Item 4. Purpose of Transaction
Mr. Cates acquired the shares of Common Stock for investment purposes. Mr. Cates does not have any plans or proposals that relates to or would result in any of the actions enumerated in Item 4 of Schedule 13D.
Item 5. Interest in Securities of Issuer
(a)   The aggregate number and percentage of shares of Common Stock beneficially owned by Mr.
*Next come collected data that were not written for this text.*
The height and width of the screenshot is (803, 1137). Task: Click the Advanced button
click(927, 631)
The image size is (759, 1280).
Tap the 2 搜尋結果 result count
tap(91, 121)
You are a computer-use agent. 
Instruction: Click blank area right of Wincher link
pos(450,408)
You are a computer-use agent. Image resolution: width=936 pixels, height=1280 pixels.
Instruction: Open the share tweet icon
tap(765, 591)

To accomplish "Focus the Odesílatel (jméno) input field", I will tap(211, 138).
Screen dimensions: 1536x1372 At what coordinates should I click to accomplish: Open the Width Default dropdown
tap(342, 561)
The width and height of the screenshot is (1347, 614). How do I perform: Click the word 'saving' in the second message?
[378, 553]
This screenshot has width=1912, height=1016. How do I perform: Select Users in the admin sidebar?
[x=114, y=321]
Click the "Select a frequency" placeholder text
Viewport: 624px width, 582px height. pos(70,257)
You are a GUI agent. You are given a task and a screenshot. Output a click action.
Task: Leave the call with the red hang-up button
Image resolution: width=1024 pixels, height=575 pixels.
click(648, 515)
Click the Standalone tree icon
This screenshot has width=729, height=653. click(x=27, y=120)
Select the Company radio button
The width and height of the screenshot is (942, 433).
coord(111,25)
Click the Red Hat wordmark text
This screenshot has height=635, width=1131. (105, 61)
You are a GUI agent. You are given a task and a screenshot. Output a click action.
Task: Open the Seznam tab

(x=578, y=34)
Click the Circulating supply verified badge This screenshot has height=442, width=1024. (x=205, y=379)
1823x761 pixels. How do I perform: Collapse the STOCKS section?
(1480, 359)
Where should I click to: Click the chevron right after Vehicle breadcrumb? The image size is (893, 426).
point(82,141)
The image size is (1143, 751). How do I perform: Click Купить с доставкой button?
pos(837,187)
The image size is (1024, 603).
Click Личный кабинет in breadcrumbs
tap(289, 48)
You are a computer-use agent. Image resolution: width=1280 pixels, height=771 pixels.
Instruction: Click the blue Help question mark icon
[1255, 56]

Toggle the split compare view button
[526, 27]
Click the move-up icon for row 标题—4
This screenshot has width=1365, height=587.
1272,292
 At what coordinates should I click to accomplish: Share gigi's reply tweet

Cates:
 
    See the disclosure provided in response to Items 11 and 13 on the attached cover page.
 
(b)   Number of shares as to which Mr. Cates has:

 


 

  (i)   sole power to vote or to direct the vote:
 
      See the disclosure provided in response to Item 7 on the attached cover page.
 
  (ii)   shared power to vote or to direct the vote:
 
      See the disclosure provided in response to Item 8 on the attached cover page.
 
  (iii)   sole power to dispose or to direct the disposition of:
 
      See the disclosure provided in response to Item 9 on the attached cover page.
 
  (iv)   shared power to dispose or to direct the disposition of:
 
      See the disclosure provided in response to Item 10 on the attached cover page.
(c)   No transactions in the Issuer’s Common Stock were effected during the 60 days preceding the date hereof by Mr. Cates or any affiliated persons.
Item 6. Contracts, Arrangements, Understandings or Relationships with Respect to Securities of the Issuer
There are no contracts, arrangements, understandings or relationships (legal or otherwise) between Mr. Cates and any other person with respect to the securities of the Issuer, including but not limited to transfer or voting of any of the securities, finder’s fees, joint ventures, loan or option arrangements, puts or calls, guarantees or profits, division of profits or loss, or the giving or withholding of proxies.
Item 7. Material to Be Filed as Exhibits
None.

 


 

SIGNATURES
Each of the undersigned hereby certifies after reasonable inquiry, that to the best of his/her knowledge and belief, the information set forth in this statement is true, complete and correct.